Configuring server for upload
AVAA Server can be configured to allow files upload, letting users upload and manage their files via the browser editor.
After upload to the webserver, files are moved to the user directory in the relevant project.
User files are stored in the {project-root}/users/{user-id}/ directory.

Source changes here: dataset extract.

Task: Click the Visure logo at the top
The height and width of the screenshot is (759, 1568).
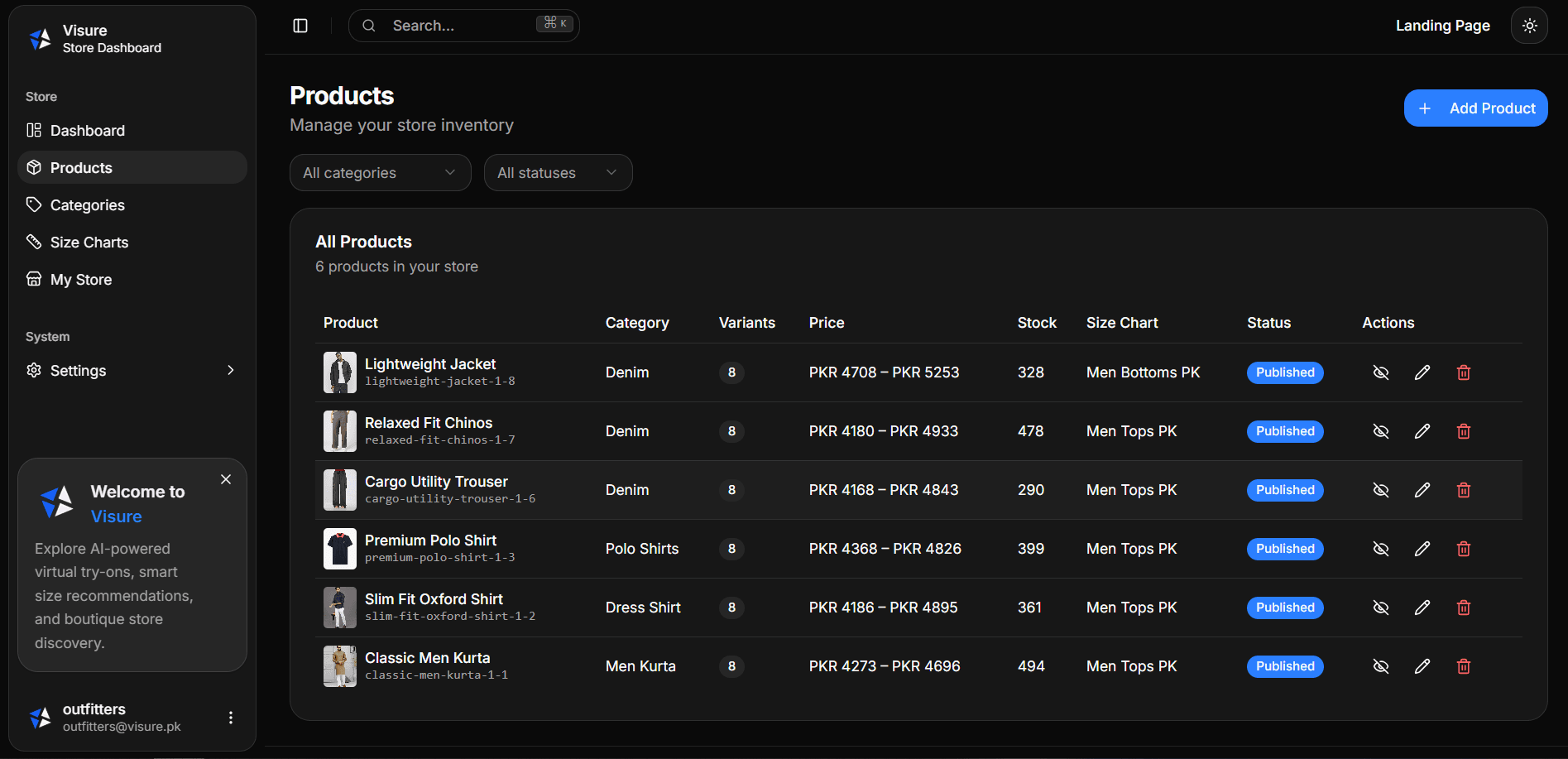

Preparing the upload directory
- Create an
uploaddirectory inavaa-toolkitinstallation root - Create an
index.phpfile inside theuploadfolder
Adapt the following to host's requirements:
header("Cache-Control: no-store, no-cache, must-revalidate, max-age=0");
header("Cache-Control: post-check=0, pre-check=0", false);
header("Pragma: no-cache");
header('Access-Control-Allow-Origin: *'); // adapt
header('Access-Control-Allow-Methods: *'); // adapt
if(!isset($_POST['token'])) die('{"error":"missing token"}');
$token = trim($_POST['token']);
if( (strpos($token,'.')!==false)
||(strpos($token,'/')!==false)
||(strpos($token,'\\')!==false)
) die('{"error":"invalid token"}');
$target = __DIR__.'/'.$token.'.file';
if(!file_exists(__DIR__.'/'.$token.'.token')) die('{"error":"missing token file"}');
foreach($_FILES as $f){
if($f['error']) die('{"error":"upload error code '.$f['error'].'"}');
if(!move_uploaded_file($f['tmp_name'], $target)) die('{"error":"move upload error '.$f['error'].'"}');
break;
};
die('{"token":"'.$token.'"}');
Configuring Apache HTTP server
Make sure avaa.conf has a valid directory alias:
<VirtualHost *:443>
...
Alias /upload /opt/avaa-toolkit/upload
</VirtualHost>
<Directory "/opt/avaa-toolkit/upload">
Require all granted
Options Indexes
Order allow,deny
Allow from all
</Directory>
Install PHP:
sudo apt install libapache2-mod-php
Configure adequate upload size limit in php:
sudo nano /etc/php/8.1/apache2/php.ini
Adapt as needed post_max_size = 200M upload_max_filesize = 200M
sudo service apache2 restart
Alternative to PHP
The upload script is quite simple and could be easily implemented in other available server scripting facility.